A second air raid, on the east side of the city, killed Obeid al-Gharabli and Mohammed Harara, of the Al Quds Brigades, the military arm of Islamic Jihad, that organisation said in a statement.
A third strike, on Zeitoun, east of the city, caused no casualties, Palestinian security sources said.
The two strikes came in response to Palestinian mortar and rocket attacks on southern Israel, in which no casualties were reported.
The military said that during the course of the day a total of 11 rockets and mortar rounds from Gaza slammed into southern Israel.
Both the PRC and the Al Aqsa Martyrs Brigades, an armed offshoot of Palestinian president Mahmud Abbas's Fatah movement, issued statements claiming to have fired rockets into Israel on Friday.
The Israeli military said Qaisi "was among the leaders who planned, funded and directed" a deadly cross-border attack into southern Israel from Egypt's Sinai last August.
In that incident, gunmen carried out a coordinated series of shooting ambushes on buses and cars on Route 12, which runs along the Egyptian border some 20 kilometres (12 miles) north of the Red Sea resort of Eilat.
The shootings took place over several hours, leaving eight dead and more than 25 wounded.
The military statement said Qaisi was also involved in a 2008 attack on a terminal for pumping fuel from Israel into the Gaza Strip, in which two Israeli civilians were killed.
The statement added that both the dead men were "responsible for planning a combined terror attack that was to take place via Sinai in the coming days."
It said that the other two strikes were aimed at men about to fire rockets into Israel.
Hamas, which rules the Gaza Strip, has maintained a tacit truce with Israel, but other armed Palestinian groups regularly fire rockets and mortars across the border, which can spark air strikes in response.
The relatively small Popular Resistance Committees is one of the most active, and it pledged to avenge its men's deaths.
"We are not committed to the truce; we will respond very strongly to this (Israeli) crime," Abu Ataya, a spokesman for the PRC's military wing, the Al-Nasser Salahadin Brigades, told AFP.
Before Friday's air strike, Israeli army radio quoted what it called "senior military sources" as saying the army "does not intend to allow the firing to continue."
On Wednesday, Israeli troops entered northern Gaza, briefly sealing the Erez border crossing between the Palestinian territory and Israel, Hamas officials said.

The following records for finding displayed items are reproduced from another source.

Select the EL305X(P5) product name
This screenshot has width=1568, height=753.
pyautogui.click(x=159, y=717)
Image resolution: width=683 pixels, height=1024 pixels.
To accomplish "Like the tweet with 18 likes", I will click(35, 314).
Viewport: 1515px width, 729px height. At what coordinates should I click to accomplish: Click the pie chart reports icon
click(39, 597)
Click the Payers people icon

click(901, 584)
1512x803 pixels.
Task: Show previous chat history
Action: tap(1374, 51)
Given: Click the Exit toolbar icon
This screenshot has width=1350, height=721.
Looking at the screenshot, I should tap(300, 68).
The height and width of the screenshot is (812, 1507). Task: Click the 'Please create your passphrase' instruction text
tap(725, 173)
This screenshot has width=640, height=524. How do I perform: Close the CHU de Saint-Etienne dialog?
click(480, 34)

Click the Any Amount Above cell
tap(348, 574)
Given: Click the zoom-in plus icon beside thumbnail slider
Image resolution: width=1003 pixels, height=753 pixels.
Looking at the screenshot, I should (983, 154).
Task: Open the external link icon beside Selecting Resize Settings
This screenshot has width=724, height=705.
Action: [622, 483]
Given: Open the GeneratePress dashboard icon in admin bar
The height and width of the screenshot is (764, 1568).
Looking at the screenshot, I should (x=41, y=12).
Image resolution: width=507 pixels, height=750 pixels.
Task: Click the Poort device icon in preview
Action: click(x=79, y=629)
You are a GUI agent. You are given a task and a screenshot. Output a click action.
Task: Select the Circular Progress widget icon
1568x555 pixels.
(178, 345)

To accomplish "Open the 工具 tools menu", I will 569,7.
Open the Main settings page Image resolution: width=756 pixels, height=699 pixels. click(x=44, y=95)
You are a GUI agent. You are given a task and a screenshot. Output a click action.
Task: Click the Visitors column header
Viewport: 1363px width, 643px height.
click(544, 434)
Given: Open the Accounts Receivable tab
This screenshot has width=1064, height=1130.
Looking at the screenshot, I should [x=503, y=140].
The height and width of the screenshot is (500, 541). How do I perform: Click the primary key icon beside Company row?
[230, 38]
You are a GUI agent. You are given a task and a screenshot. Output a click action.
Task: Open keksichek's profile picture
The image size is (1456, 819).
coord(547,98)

The military said it had entered the area "to stop terrorist activities."
Israeli troops regularly make brief incursions into Gaza, despite formally withdrawing from the territory in 2005.
They usually do so to raze homes or trees near the border that they claim are used by militants trying to infiltrate Israel, fire rockets or plant explosives along the border area.